Im sitting here at work with pictures of Longboat Key all around me wishing this week and next would go by a little faster.  I dont really like wishing my life away but on the 16th I will be at Longboat Bay Club.  

I love Armani circle but round abouts turn me around.  I have been told that I am directionally challenged.    

I love the Rod and Reel Cafe on Anna Marie Island.  Jeff cant wait to go to the Red Barn.  Its the little out of the way places that make this resort feel like home.


----------



## Jim Bryan (Oct 5, 2010)

We didn't make it to the Rod and Reel Pier this time but did make it to Duffy's for hamburgers and the Sign of the Mermaid for Key Lime Pie. Saint Armand's Circle seems to be still doing well during this down economy. My Wife got a bag of fudge at Kilwin's and I got some T-shirts at Crazy Shirts. Sad to see Hemmingway's close. Still miss the old French Hearth Cafe too.


----------



## tashamen (Oct 6, 2010)

Thanks for the mini-review - I'm heading down next week and have Unit 16 (the 4BR)!  I can't wait.


----------



## Jim Bryan (Oct 7, 2010)

tashamen said:


> Thanks for the mini-review - I'm heading down next week and have Unit 16 (the 4BR)!  I can't wait.

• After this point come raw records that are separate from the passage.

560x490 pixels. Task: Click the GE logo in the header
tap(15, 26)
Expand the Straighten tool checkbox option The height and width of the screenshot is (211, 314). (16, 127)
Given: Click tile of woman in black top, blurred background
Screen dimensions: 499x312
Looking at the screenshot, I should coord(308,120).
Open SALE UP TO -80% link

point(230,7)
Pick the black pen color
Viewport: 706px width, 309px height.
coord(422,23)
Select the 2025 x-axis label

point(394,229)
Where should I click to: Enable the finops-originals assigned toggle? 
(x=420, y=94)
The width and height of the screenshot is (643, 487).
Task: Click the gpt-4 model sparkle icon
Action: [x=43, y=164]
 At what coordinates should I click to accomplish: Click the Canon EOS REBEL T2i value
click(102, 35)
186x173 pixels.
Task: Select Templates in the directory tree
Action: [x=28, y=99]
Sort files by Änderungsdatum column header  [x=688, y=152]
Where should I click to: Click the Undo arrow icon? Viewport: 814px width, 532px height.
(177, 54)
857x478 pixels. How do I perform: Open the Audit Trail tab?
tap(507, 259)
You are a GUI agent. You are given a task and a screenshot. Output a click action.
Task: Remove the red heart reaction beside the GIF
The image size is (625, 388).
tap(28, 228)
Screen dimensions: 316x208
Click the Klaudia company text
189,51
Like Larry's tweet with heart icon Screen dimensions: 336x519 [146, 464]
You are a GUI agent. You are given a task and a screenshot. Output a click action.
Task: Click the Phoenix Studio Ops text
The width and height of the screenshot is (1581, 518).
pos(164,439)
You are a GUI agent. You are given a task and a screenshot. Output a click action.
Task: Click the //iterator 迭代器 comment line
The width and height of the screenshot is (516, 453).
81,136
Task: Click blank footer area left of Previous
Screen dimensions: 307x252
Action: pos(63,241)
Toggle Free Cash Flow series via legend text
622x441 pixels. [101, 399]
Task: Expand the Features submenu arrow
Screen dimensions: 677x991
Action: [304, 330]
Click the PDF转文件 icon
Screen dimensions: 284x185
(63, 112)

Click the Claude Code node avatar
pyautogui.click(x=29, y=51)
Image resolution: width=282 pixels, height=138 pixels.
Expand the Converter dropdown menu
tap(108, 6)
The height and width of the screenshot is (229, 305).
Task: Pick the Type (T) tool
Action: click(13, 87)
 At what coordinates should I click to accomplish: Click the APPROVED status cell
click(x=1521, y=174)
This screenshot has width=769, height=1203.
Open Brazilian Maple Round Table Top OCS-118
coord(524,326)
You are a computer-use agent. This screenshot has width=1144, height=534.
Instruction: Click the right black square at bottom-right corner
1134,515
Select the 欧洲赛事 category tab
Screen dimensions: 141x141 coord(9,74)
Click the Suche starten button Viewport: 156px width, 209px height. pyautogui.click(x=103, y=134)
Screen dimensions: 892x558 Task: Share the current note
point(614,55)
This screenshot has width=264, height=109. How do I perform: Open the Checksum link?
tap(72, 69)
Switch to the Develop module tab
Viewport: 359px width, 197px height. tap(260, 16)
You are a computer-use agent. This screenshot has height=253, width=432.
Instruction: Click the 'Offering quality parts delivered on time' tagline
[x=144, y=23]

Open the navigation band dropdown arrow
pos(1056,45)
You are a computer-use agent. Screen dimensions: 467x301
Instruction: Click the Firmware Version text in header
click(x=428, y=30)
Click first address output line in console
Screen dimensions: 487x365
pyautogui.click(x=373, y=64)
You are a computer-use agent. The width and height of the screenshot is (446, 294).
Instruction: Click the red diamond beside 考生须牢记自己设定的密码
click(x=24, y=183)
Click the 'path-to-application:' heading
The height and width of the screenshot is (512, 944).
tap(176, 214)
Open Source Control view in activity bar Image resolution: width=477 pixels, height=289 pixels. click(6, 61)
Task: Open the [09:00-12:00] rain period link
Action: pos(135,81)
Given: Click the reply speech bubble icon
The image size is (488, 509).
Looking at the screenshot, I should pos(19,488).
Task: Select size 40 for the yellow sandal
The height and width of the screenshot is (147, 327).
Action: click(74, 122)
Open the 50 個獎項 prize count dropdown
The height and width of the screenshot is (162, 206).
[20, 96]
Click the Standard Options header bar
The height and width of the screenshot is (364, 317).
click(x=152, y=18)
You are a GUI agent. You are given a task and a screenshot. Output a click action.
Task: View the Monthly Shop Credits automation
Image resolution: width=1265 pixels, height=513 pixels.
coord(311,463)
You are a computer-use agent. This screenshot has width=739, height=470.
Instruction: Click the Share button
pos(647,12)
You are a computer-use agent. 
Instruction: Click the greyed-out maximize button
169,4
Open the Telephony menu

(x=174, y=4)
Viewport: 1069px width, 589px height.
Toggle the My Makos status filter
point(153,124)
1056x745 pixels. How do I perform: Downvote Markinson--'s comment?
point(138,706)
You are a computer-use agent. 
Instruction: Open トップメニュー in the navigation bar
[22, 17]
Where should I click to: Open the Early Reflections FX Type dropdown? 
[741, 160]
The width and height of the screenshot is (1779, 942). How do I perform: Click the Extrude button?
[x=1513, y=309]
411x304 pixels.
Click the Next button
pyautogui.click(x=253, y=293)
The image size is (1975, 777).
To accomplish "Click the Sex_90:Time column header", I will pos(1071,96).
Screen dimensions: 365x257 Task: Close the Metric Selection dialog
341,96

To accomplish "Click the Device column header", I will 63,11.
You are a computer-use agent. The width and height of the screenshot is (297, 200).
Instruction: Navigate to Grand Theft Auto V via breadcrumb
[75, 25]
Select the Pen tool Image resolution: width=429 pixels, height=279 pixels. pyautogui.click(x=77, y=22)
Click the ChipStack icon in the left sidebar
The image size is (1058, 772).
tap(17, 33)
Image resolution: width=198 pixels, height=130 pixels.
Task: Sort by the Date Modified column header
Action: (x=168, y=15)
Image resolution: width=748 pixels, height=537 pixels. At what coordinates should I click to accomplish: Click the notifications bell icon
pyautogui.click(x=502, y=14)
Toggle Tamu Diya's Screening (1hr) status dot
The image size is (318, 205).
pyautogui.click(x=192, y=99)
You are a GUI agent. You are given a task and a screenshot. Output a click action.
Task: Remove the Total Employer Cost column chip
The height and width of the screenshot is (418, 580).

You should have great weather!!


----------



## tashamen (Oct 8, 2010)

Jim Bryan said:


> You should have great weather!!



I hope so - but actually I meant I'm going a week from Saturday, not this Saturday, so hopefully the weather will stay great.  I lucked into the 4BR with  a 2BR through an II exchange - no complaints!


----------



## talkamotta (Oct 8, 2010)

You will have great weather.  I will be at Longboat Bay Club on the 16th and it NEVER RAINS ON MY PARADE. :hysterical:


----------



## tashamen (Oct 8, 2010)

talkamotta said:


> You will have great weather.  I will be at Longboat Bay Club on the 16th and it NEVER RAINS ON MY PARADE. :hysterical:



All right - I'll hold you to that!


----------



## talkamotta (Nov 4, 2010)

tashamen said:


> All right - I'll hold you to that!



NO RAIN ON MY PARADE.   

It was a wonderfully perfect week.  The next week we went to Key Largo.  
The day we spent in the Everglades got a little hot.  I can do hot but hot and high humidity makes it harder.  Other than that the weather there was prefect too.


----------